Problem statement -> Duplicate the items below verbatim, starting at the line containing "The image size is (526, 394)." and ending with the line containing "Share the Revision".

Provided data ->
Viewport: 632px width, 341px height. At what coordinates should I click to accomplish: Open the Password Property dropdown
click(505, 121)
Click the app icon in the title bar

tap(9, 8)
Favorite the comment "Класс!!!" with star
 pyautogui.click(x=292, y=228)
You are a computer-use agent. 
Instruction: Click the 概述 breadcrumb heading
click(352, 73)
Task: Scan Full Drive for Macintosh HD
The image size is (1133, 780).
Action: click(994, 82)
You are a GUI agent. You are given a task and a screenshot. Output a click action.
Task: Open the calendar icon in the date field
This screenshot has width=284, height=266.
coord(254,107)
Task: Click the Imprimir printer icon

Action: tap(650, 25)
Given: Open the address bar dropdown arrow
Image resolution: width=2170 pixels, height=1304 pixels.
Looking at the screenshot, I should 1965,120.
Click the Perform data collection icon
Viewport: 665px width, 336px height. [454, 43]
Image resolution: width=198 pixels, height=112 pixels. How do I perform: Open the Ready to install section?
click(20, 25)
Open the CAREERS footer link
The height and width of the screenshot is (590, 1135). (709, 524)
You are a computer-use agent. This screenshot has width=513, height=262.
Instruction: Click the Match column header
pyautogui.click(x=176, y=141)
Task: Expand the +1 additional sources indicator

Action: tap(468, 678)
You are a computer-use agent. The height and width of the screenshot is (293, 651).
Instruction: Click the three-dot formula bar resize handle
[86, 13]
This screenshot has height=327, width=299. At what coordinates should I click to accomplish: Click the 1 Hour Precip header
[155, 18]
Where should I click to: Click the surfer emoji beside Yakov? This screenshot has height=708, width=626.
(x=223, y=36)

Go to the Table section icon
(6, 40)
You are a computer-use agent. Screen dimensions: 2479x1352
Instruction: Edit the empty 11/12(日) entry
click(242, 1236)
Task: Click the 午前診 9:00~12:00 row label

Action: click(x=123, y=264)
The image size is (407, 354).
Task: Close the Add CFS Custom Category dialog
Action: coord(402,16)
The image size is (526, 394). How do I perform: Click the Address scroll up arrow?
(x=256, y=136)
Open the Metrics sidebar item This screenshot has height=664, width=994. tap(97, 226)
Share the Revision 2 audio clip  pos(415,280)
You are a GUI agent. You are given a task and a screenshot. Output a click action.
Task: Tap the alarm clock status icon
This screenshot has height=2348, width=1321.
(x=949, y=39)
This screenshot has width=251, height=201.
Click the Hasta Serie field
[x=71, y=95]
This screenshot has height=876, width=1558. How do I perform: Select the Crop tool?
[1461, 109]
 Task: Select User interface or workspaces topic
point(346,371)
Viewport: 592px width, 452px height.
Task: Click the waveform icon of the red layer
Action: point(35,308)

Answer in full ->
The image size is (526, 394). How do I perform: Click the Address scroll up arrow?
(x=256, y=136)
Open the Metrics sidebar item This screenshot has height=664, width=994. tap(97, 226)
Share the Revision 2 audio clip  pos(415,280)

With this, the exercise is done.